総務省の労働力調査によると、2019年は転職者数が350万人を超え過去最高を記録。コロナ禍で減少するも、2022年は増加。足元で35〜54歳の転職者も伸長とのこと。終身雇用を前提とした日本では、長らく転職の「35歳限界説」が通説であったが、近年のハイスキル層の人材不足の中、中途採用ニーズが近年高まっている。キャリアエージェントは「35歳というボーダーラインは過去のものになり、一定のスキルを培った40代以上に対する採用意欲が非常に強い」とのこと。これを受けてリスキリングで社労士、会計士、診断士等の国家資格を取得して転職、起業する場合があるとのことだ。

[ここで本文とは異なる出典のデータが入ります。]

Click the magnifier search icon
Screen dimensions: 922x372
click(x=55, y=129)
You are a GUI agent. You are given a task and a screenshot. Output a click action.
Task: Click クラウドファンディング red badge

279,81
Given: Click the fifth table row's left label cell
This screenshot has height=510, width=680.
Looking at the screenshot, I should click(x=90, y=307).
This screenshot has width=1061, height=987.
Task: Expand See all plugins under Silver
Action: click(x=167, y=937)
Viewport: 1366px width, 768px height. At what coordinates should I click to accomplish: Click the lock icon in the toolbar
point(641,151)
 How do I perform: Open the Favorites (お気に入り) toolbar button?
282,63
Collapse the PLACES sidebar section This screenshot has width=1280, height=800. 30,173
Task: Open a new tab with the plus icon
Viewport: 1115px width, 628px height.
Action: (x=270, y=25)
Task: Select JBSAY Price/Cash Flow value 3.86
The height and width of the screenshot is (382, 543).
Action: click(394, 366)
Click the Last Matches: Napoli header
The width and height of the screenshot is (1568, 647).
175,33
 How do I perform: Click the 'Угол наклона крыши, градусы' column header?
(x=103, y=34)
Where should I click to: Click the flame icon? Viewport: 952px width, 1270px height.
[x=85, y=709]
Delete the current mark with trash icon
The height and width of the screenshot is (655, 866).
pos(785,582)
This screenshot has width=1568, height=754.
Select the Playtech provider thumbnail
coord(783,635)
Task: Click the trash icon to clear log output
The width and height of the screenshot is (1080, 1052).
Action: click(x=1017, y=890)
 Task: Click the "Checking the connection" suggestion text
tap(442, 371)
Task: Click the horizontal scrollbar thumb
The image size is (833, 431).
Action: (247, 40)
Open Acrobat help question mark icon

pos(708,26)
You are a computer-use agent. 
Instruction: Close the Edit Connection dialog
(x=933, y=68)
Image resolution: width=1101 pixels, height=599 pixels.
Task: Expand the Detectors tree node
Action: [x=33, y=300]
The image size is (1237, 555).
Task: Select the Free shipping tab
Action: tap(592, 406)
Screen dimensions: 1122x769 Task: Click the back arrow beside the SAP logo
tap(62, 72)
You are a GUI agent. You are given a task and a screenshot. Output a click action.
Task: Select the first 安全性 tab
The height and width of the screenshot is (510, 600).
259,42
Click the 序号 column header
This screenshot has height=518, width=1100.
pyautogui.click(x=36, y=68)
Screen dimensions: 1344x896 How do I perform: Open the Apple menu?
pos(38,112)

一方で最近のAIの台頭により士業の代替論も発象している。リスキリングはどの領域に求めるべきであろうか。4/10付コラムのAIを使う人、使われる人で言及した通り、当然ながらAIを使う人材になることが必要であるが、初段として転職する企業への自分の提供価値を考える。リスキリング前の自分の価値である。リスキリング内容だけでは、当スキルの既存保有者との差別化は困難である。リスキリング前の自分の提供価値 X リスキリング後の価値である。この両利きの価値で差別化するのだ。このため、リスキリング市場を検索するのではなく、リスキリング前の自分の価値を的確に定義の上、リスキリングの領域を選定するのである。